Although the system was functioning again the next day, some patient files seemed to have disappeared completely. The trust was so alarmed that it sent a report to the National Patient Safety Agency, warning that it had posed a potential risk to patients.
The collapse of the system and further failures led to cancelled operations and a backlog of outpatient appointments. Bob Cullen, 57, a postman who had been referred for treatment by his GP last year, found himself in limbo.
“I was in agony and was on painkillers, as well as taking liquid morphine,” he said. “I was phoning up the Nuffield in so much pain that I hadn’t slept for days and they said ‘We can’t find you on the system’. This was meant to be a hospital with the latest computer systems for patient care and I somehow got lost.”
All new computer systems suffer from “bugs” and the Nuffield’s trust says the problems were merely “glitches”. But to critics of the NHS’s expensive new computer project, Connecting for Health (CfH), the incident was a portent of further trouble.
So concerned are experts that last week 23 senior academics in computer-related science called for a independent review of the project.

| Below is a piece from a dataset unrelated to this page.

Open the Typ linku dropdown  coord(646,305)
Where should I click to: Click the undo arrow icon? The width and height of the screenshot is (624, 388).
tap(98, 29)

They fear that the entire scheme is misconceived, overpriced and a waste of billions of pounds.
Last week NHS trusts were facing an estimated deficit of £800m. Staff are being laid off across the country; wards are being closed; patients are being denied potentially life-saving drugs. Yet at the same time the NHS is spending a fortune on a computer system that, critics say, is needlessly expensive.
Even CfH admitted this weekend that the cost of the scheme, now not due to be completed until 2010, could reach £15 billion. Outside experts suggest that £30 billion is more realistic.

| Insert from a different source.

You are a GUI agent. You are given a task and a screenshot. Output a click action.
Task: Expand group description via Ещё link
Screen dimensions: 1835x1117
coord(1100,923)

It is the largest civilian computer project in the world, designed to transform the NHS into a beacon of electronic wizardry. But could it instead become the mother of all IT disasters while the country’s hospitals remain desperate for cash?

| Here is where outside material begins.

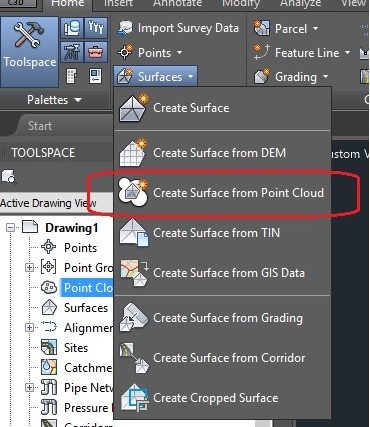Click the Create Cropped Surface icon
The width and height of the screenshot is (370, 427).
click(134, 398)
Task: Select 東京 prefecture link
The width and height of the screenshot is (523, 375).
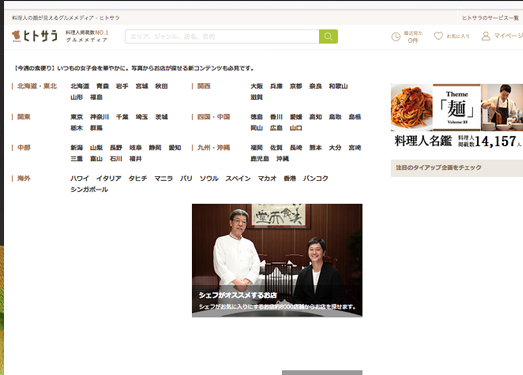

FOR more than 20 years it has been clear that the NHS needed to modernise its information systems to improve patient care and cut delays. The question has always been: how? The initial suggestion under Labour was pragmatic. After a series of reports between 1998 and 2002, advisers recommended an “off-the-shelf” solution which would upgrade and link existing NHS computer systems and buy readily available software.
However, on February 18, 2002 Tony Blair, a self- confessed computer illiterate, chaired a meeting at Downing Street on the NHS and information technology. Alan Milburn, then health secretary, and his officials outlined a bold new plan to link up GPs, hospitals and patients on a much grander scale.
It envisaged a new NHS computer system designed from the top down to hold the records of 50m patients on one huge database. The prime minister was impressed. One of the main advantages, he was told, was the instant access that the scheme offered to patients’ records. A complete medical history could be pulled up on a screen at the touch of a button — from anywhere in the country.